Type: Army Cooperation Aircraft
First Flight: 1936
Total Production (All Marks): 1,786
Wingspan: 50 ft (15.24 m)
Engine: Bristol Mercury Radial, 870 hp
Maximum Speed: 212 mph
About VWC's Lysander:
Manufacturer: Under License at National Steel Car Corp., Malton, ON, Canada
Serial Number: 1206 and RCAF s/n 2365
Current Registration: C-FVZZ
Recent Markings: First Production and Test Aircraft No. 416 - National Steel Car
Designed as an army co-operation aircraft, the Lysander equipped six RAF squadrons in France for artillery spotting, reconnaissance and other communications tasks during the first year of the war. This role would largely disappear with the fall of France, but the Lysander would go on to become a remarkable multi-role aircraft. Many Lysanders were converted to target tugs helping to train anti-aircraft gunners in Britain. Others, fitted with air-droppable life rafts, formed the RAF's first air/sea rescue squadrons. Working with fast motor launches to within a mile of the enemy's coastline, Lysanders helped rescue hundreds of downed airmen. Today, the Lysander is largely remembered for a dangerous clandestine role they filled. Using their superb short take-off and landing (STOL) capabilities, unarmed Lysanders were operated in and out of unprepared fields, pastures, and forest clearings in the dark of night to pick-up secret agents and saboteurs from occupied-Europe.

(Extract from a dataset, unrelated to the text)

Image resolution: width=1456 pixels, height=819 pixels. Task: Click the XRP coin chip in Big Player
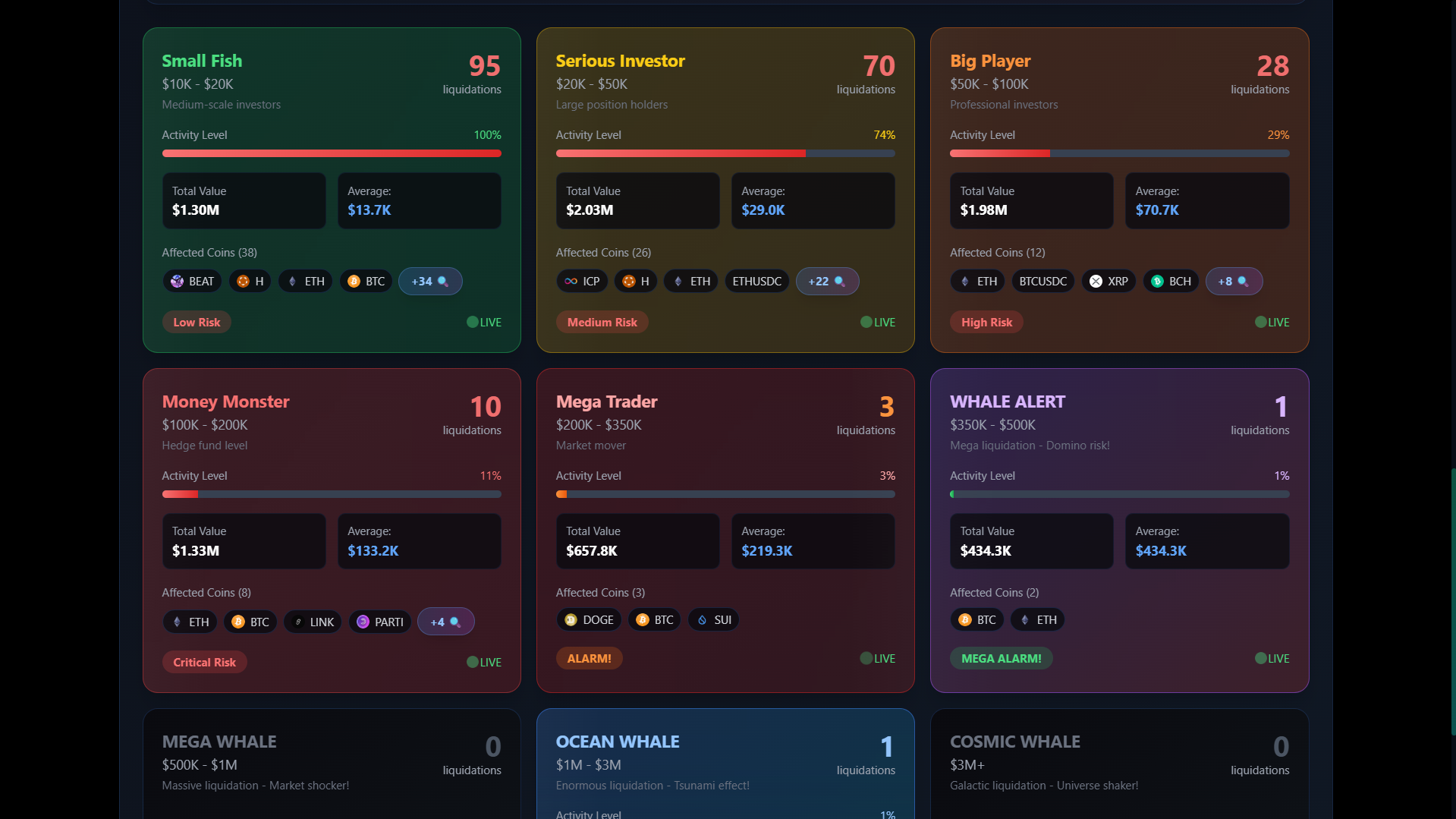[1109, 282]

Selected to equip the RCAF's army co-operation squadrons in 1938, 225 Lysanders were built under license by National Steel Car at Malton, just west of Toronto. Like their British cousins, many of the RCAF's Lysanders were later converted to target tugs. Painted in distinctive yellow and black stripes for visibility, Lysanders were operated by all of the British Commonwealth Air Training Plan's (BCATP) Bombing and Gunnery Schools in Canada. Postwar, four Lysanders were used for crop spraying in Alberta.
Restored by Harry and Anne Whereatt of Assiniboia, Saskatchewan with wings from RCAF Lysander, s/n 2376.